Those who have the winter blues for an extended period of time may be feeling "SAD" - seasonal affective disorder.
Seasonal affective disorder "mimics a depression," according to Tim Bowman, an intensive outpatient therapist at Hillcrest Behavioral Health Services' Intensive Outpatient Program at OVMC.
"Does that make it a depression? It's more of a sleep disorder," Bowman said.
Photo by Rebecca Olsavsky
Tim Bowman, an intensive outpatient therapist at Hillcrest Behavioral Health Services’ Intensive Outpatient Program at OVMC, explains how emotions are defined in context of time. He provides clinical services for the program, which is “geared to serve people having needs too severe for regular outpatient services.”
Referencing the debate regarding how medical professionals define SAD, Bowman said there are two facets: depressive and the other bipolar.
Whereas the depressive side to SAD involves fatigue, over-eating and over-sleeping, the bipolar side relates to the seasonal mood change associated with the disorder.
Bowman believes it all connects to circadian rhythm, the biological clock that is set up through light hitting the retinas and triggering nerve reactions.
"The circadian rhythm is off through the effect of low light," said Bowman about what happens through SAD.
Light suppresses melatonin, "the hormone that tells you to sleep."
In summer, increased light decreases melatonin. During winter, however, individuals are more vulnerable to SAD as darker days offer less light to combat levels of the hormone.
Guided by this, medical professionals suggest various therapy options, one being light therapy.

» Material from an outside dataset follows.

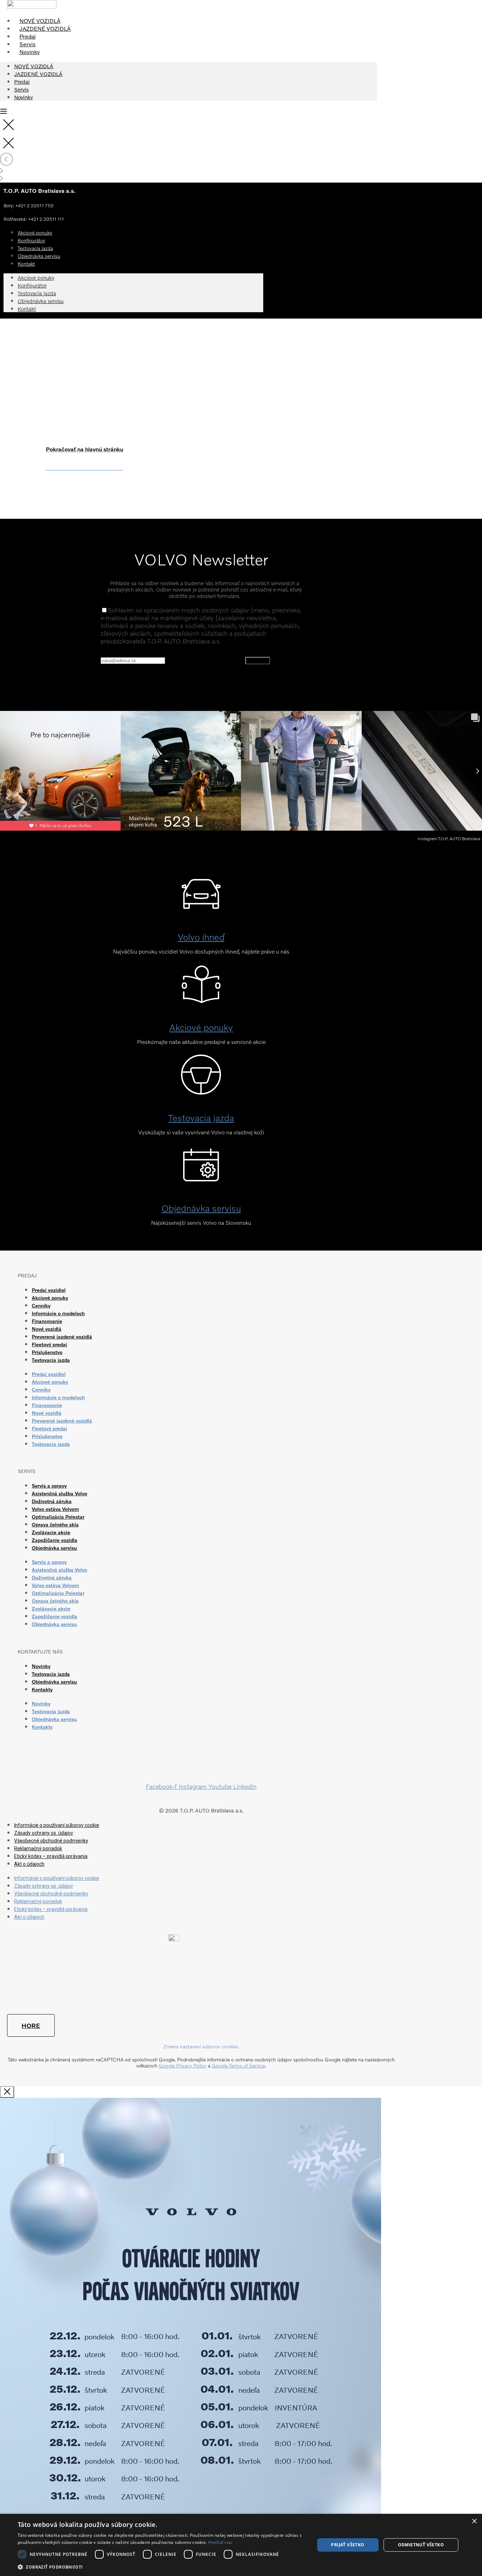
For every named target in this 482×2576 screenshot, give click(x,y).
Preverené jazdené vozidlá (62, 1337)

Researchers believe full-spectrum light emanating from light boxes, now readily available at stores, send messages from the retina to reduce melatonin production.
Bowman reminded those considering this therapy avenue that such lights, often requiring an intensity of 10,000 lux to be effective, "are not the (same as) light bulbs you use in your house."
Another option is cognitive behavior therapy for learning how to manage behavior and maintain positivity.
While Bowman said SAD is unique in that there are steps people can take to combat symptoms, he emphasized the disorder is "nothing to play around with."
Doctors cannot diagnose patients with SAD until they display two consecutive years with similar SAD patterns.
"It can be serious, especially if (individuals are) predisposed to depression," Bowman said.
Women are more likely to be affected than men, "as it is true with most depression," according to Bowman.
However, there are methods of prevention.
Bowman cited regular exercise, a good diet and vitamin D intake as healthy habits that can help prevent symptoms before they lead to the blues.